**Task to complete**
Only the lines below starting at the one containing "Where should I" and ending at the one containing "Image resolution: width=866" belong in the answer, each copied exactly.

**Data provided**
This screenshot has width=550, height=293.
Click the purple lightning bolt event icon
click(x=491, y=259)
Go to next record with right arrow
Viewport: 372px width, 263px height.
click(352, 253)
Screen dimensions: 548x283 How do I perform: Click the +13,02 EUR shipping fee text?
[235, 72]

==

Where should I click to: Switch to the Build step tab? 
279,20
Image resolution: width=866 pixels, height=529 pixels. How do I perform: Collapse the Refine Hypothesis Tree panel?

...

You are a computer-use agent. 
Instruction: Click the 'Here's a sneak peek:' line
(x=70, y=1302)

**Problem solution**
Where should I click to: Switch to the Build step tab? 
279,20
Image resolution: width=866 pixels, height=529 pixels. How do I perform: Collapse the Refine Hypothesis Tree panel?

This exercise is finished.